Pick up the post about finishing .hack//INFECTION after its last sentence and keep writing it in the same voice.

-- Source document follows --

Ten to one in the morning again, oh no. But hah, it’s Friday night so it doesn’t count. Well, okay, it does, because this probably now means I’m going to sleep until lunchtime tomorrow, but who cares. The weekend is for enjoying, and a valid means of enjoying it is sleeping late.

The reason I am once again coming to you from the Dark Hour is that I finished .hack//INFECTION this evening. I’ve beaten this before, but never actually played the other three, despite owning them all back in the day, then reacquiring them all at moderate expense a few years back. (Reacquiring them now would be great expense, so I’m glad I nabbed them when I did… although I discovered my copy of .hack//QUARANTINE has the wrong manual, and people online want somewhere in the region of fifty fucking dollars just for the manual, so fuck that, it can just be wrong.

As discussed the other day, .hack//INFECTION is an interesting beast in that it’s the first part of a tetralogy (apparently that is the correct term, not “quadrilogy”, I learned something today) of PS2 games that tell one coherent story in four parts. The cynical would suggest that this was done so that they could make four times the money out of one normal length RPG, as each individual part is around 15 hours long, and they’re probably right. But it’s still interesting. To me, anyway.

-- Source document concluded --
-- Entries provided follows --

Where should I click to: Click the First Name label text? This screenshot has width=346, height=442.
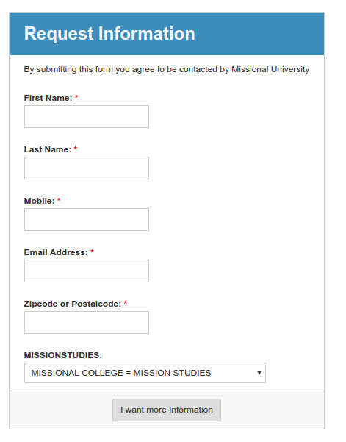48,98
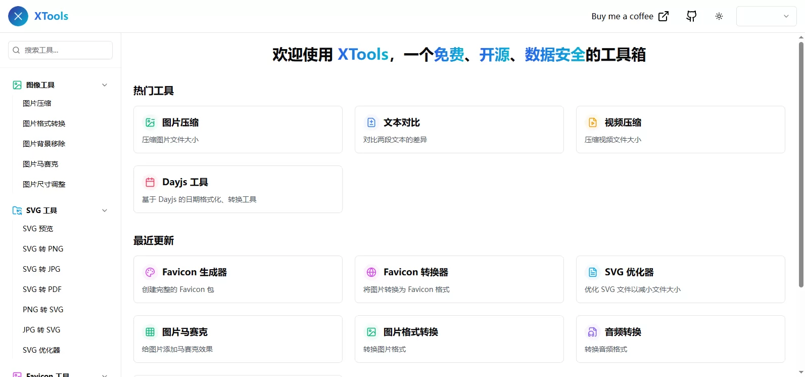Open the 图片马赛克 card

(238, 339)
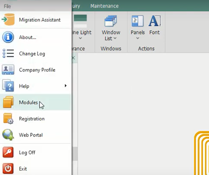
Task: Open the Panels dropdown chevron
Action: [138, 38]
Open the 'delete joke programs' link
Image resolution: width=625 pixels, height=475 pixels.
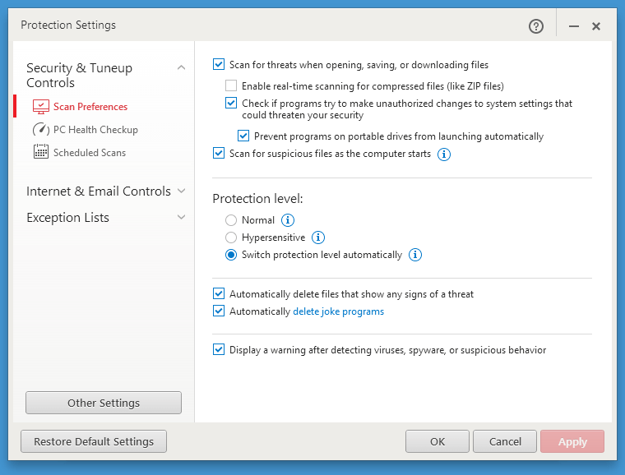(338, 311)
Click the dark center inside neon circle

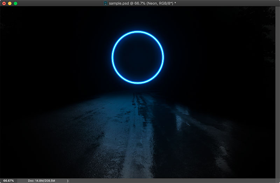coord(138,57)
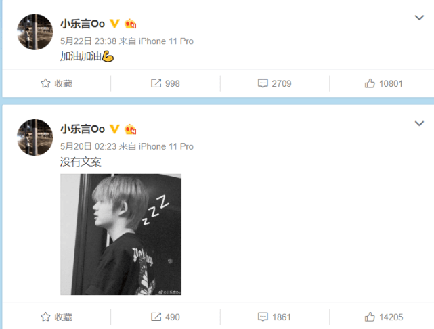Repost the 没有文案 post with 490 shares
This screenshot has height=329, width=434.
[165, 317]
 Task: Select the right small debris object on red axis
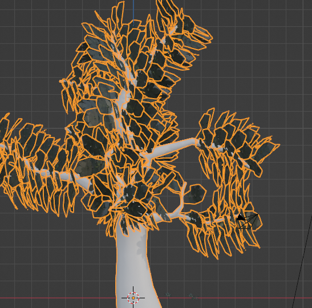pyautogui.click(x=193, y=296)
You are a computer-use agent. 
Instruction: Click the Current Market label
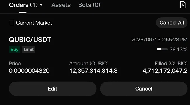tap(34, 23)

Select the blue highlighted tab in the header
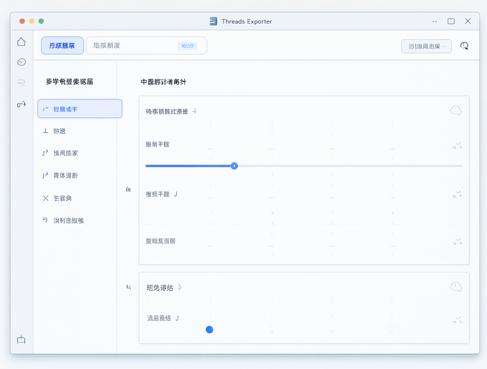pos(63,45)
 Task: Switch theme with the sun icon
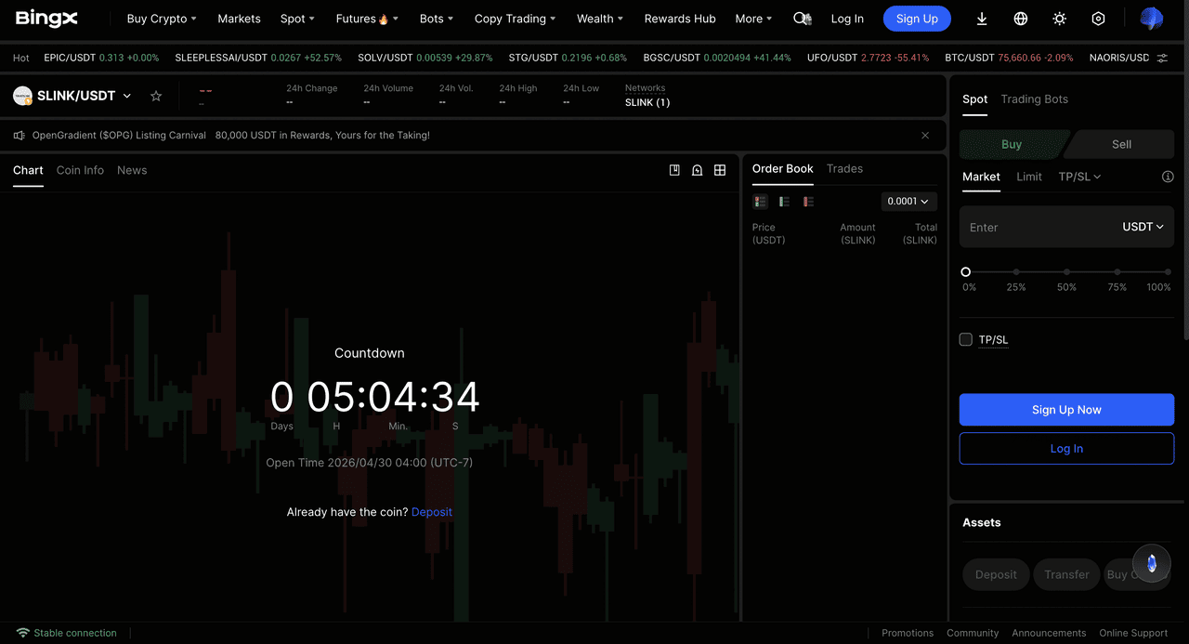[1060, 19]
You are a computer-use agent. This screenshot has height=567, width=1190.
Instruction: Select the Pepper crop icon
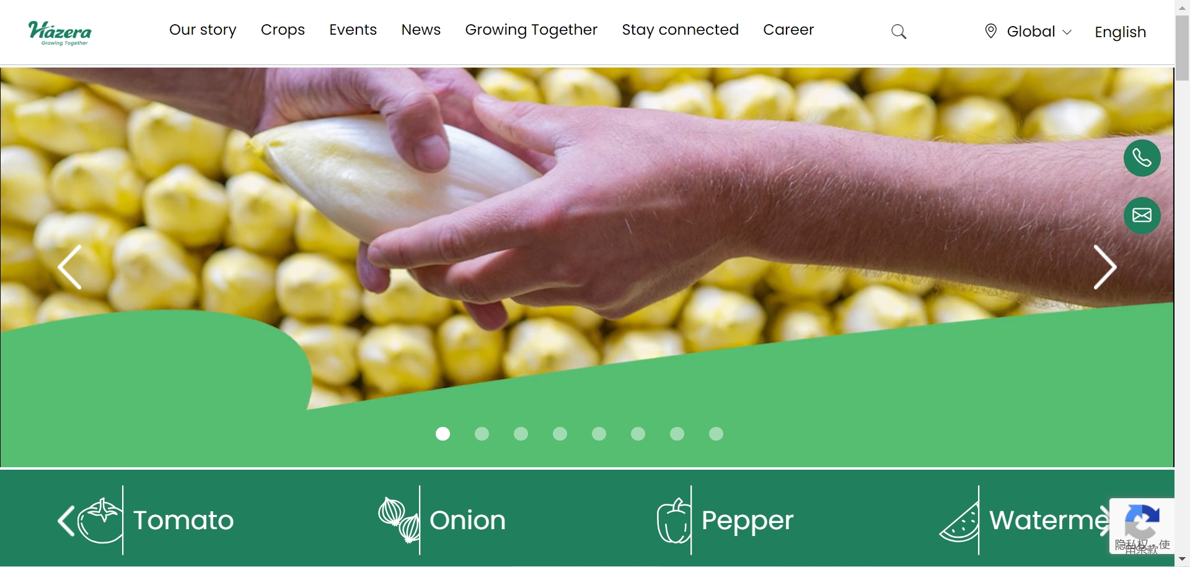674,521
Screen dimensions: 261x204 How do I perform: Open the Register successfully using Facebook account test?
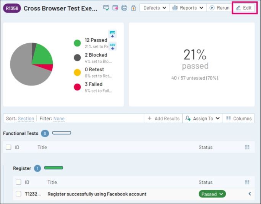[97, 194]
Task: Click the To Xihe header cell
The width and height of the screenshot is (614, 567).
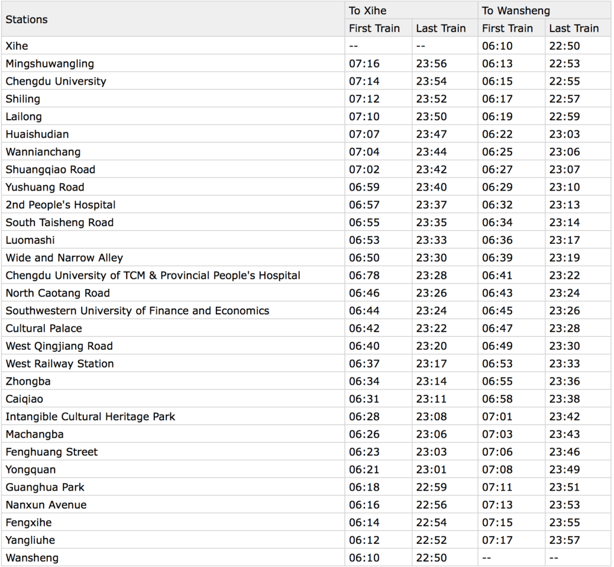Action: click(x=367, y=11)
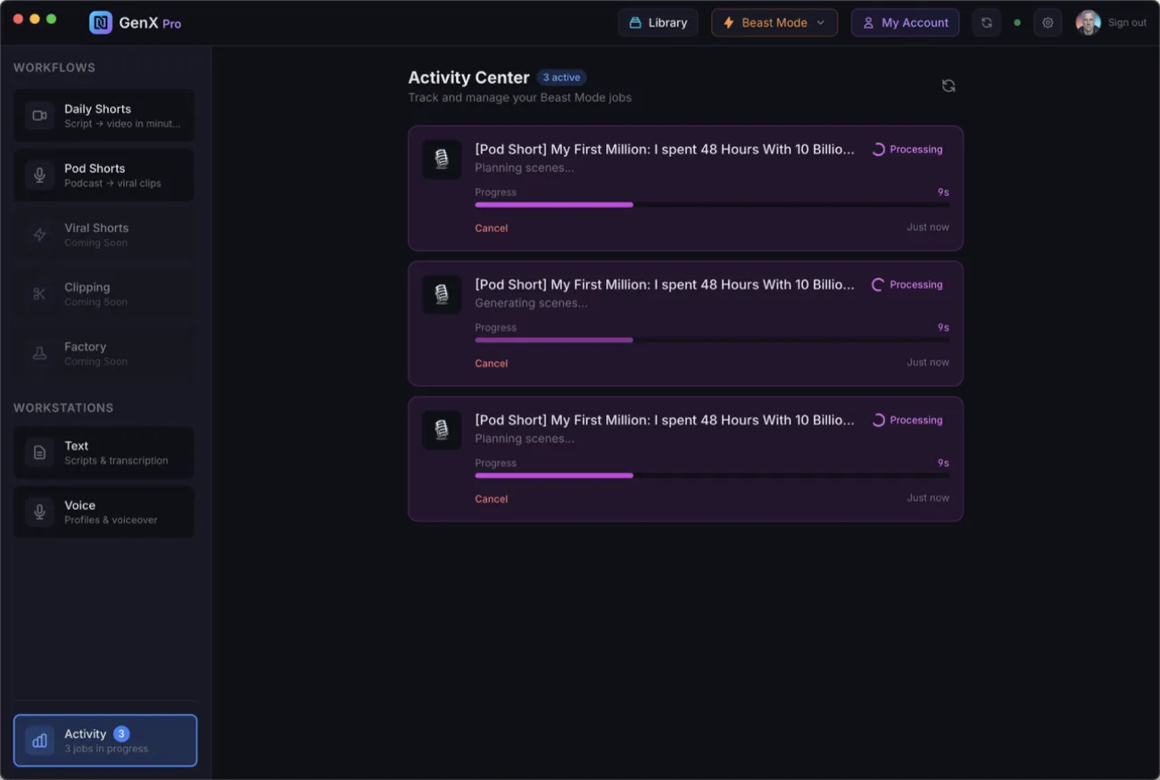Cancel the Generating scenes job
Screen dimensions: 1160x780
click(x=491, y=364)
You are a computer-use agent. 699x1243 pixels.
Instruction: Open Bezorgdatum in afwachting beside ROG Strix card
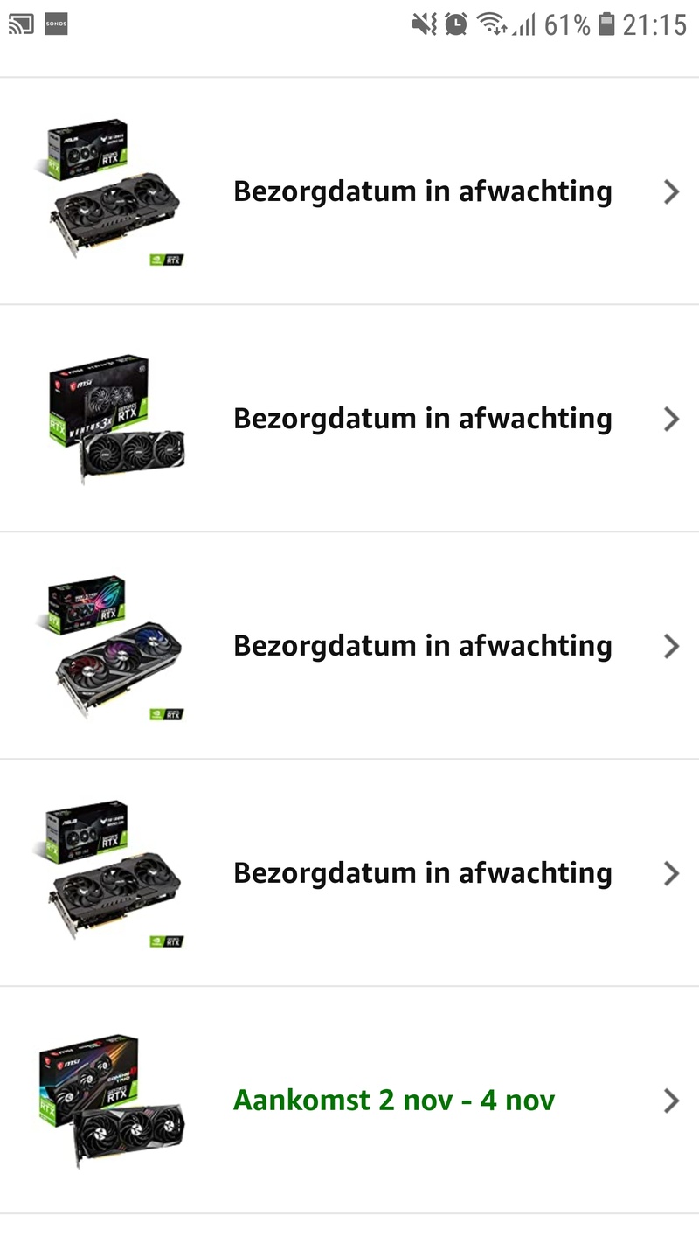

-- Entries provided concluded --

Task output:
In each part, you play the role of Kite, a player in the online RPG The World, and much of what you do in each of the four volumes is… simply play The World, which is a Phantasy Star Online-style affair in which you head off into dungeons with or without some companions in tow, hack and slash your way through a bunch of enemies and gather lots of phat loot along the way.

Its unique twist is that its various areas are generated through various combinations of keywords that control everything from the level of the enemies in the area to the weather and geographical features you might stumble across. This is an aspect of the game they don’t explain very well and no-one over the course of the last 22 years appears to have successfully figured out, so you’ll just have to take their word for it. What it essentially boils down to is that you can jam three unrelated words or phrases together and it will send you to a new area with an amusing name like “Bottomless Someone’s Giant” or “Raging Pagan Fuckwhistle”.

There is a certain amount of method to the madness, because in combining different keywords together, you can cause different elements to have dominance in the field, which means you’re more likely to find items related to that element. And elemental weaknesses are worth exploiting in The World… plus the items that temporarily boost your affinity for a particular element are a popular trade item with the in-game NPCs, so they’re worth collecting to get your hands on the often rare stuff they might give up in exchange.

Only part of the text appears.